Si se analizan el volumen de conversaciones digitales de este sector, podemos observar cómo supermercados fue la categoría que generó un mayor número en marzo con un 55% (principalmente por la necesidad de abastecerse cuando se declararon las primeras cuarentenas); cifra que cambió en abril con un incremento de un 131% de tiendas por departamento y que se debe principalmente al cuestionamiento ciudadano por ciertas empresas de esta categoría de tiendas que se acogieron a la Ley de Protección del Empleo y un caso de repartición de utilidades de uno de sus principales representantes. Estos hechos hacen que las tiendas por departamento sean quienes concentraron el mayor rechazo de un 40% y que se asocien a llamados de los mismos usuarios de las redes sociales de “castigarlos dejando de comprar online por no proteger a sus trabajadores”.
“Estamos en un momento histórico – con los peores niveles de aprobación, baja confianza y legitimidad ciudadana hacia las organizaciones–, que han expuesto al país a una grave crisis reputacional en la pandemia sanitaria, social y económica que vive el país. Es así como el llegar a niveles promedio de aprobación tan bajos de un 19% en el retail, es un reflejo de la gran deuda que tienen las empresas por reforzar su reputación desde los intereses de las personas internas y externas. Solo aquellas organizaciones que sean capaces de comprender al consumidor en su rol de persona activista; podrán responder a sus demandas sociales y al contexto actual, y, por ende, ser sostenibles.” señaló Diego Fuentes, CEO de INC Inteligencia Reputacional.
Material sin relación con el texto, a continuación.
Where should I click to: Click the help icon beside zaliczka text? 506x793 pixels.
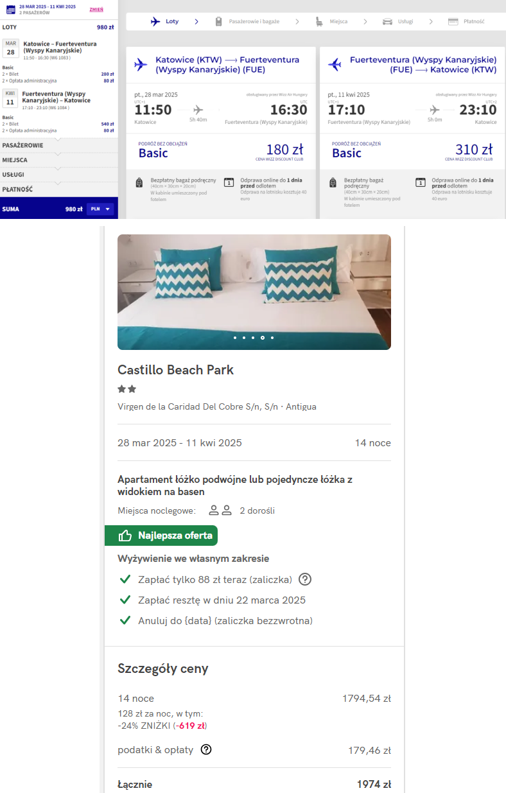pyautogui.click(x=305, y=579)
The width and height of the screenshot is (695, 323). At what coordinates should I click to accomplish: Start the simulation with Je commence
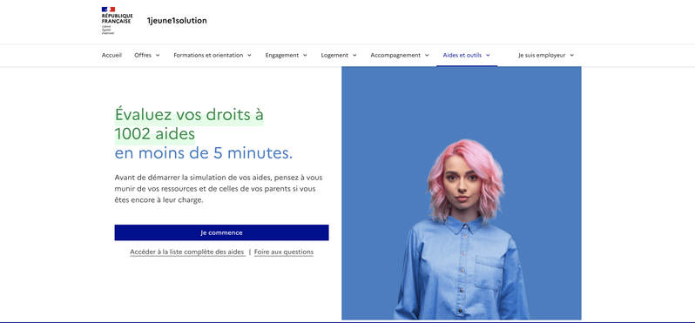point(221,232)
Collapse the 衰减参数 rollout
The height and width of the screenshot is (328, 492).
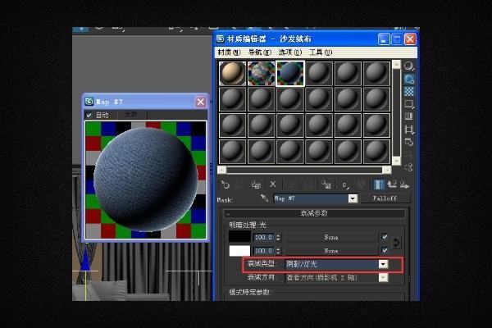point(315,213)
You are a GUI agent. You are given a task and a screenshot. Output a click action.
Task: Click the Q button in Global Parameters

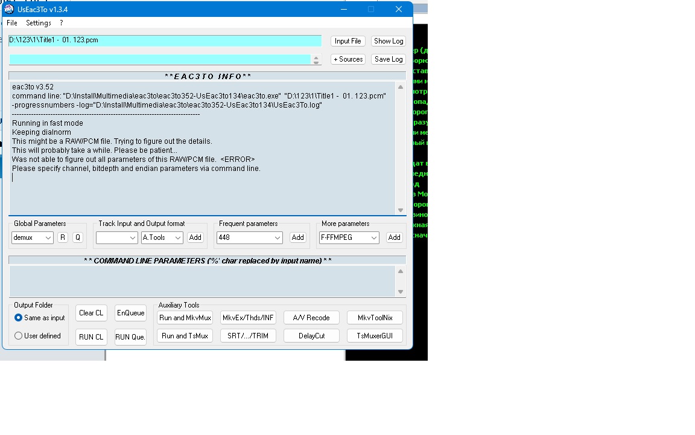pos(77,237)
ATENCIÓN AL CLIENTE COMO LIDER DE CONVERSACIONES DIGITALES
Si se hace un doble clic a las temáticas que más se conversaron en el mundo digital relacionadas al retail durante abril, lidera atención al cliente (26%), horarios de atención (20%), y apareciendo de manera más relevante temas organizacionales (18%) – por los temas relacionados a las prácticas de prevención en los colaboradores y trabajadores -, seguido de productos y servicios (15%).
Si se analiza Servicio al Cliente en este periodo, está principalmente asociado a tiendas por departamento (59%), luego supermercados (39%) y farmacias (2%). El 40% de las menciones de atención al servicio al cliente se refieren a la demora en la entrega de respuestas en los canales oficiales de las empresas, el 36% corresponden a críticas respecto de la demora de llegada de productos o servicios contratados, y el 15% corresponde a la categoría de interponer reclamos contra las empresas por un mal servicio en general.
“Este protagonismo que ha adquirido Servicio al Cliente en plena crisis, responde a que es el único canal de comunicación que hoy está generando cierto nivel de certeza en las personas; y, por ende, construyendo confianza si es bien manejado. Es así, como se transforma en un activo reputacional si cumple con las expectativas ciudadanas de un Servicio al Cliente que entrega información oportuna, transparente y que es coherente en cada punto de contacto. Una vez logrado esto, el desafío es pasar a un segundo nivel donde se logre una conexión emocional con el cliente/ciudadano; humanizando los contenidos” concluye Fuentes.
PRINCIPALES CONCLUSIONES
- El peor temor de la ciudadanía en tiempos de crisis con respecto al retail es la posibilidad de desabastecimiento de insumos básicos, elemento 100% emocional y que responde a la necesidad de certezas en un contexto ambiguo y volátil.
- Durante la crisis sanitaria el principal rechazo de las personas a las empresas del sector tiene relación con la desprotección de sus colaboradores, valorando más las conductas éticas que el producto o servicio en la reputación corporativa.
- El Servicio al Cliente se ha vuelto un canal de comunicación fundamental, con la principal asociación a la categoría de tiendas por departamento; con el cumplimiento en los horarios de entrega como la principal demanda al retail.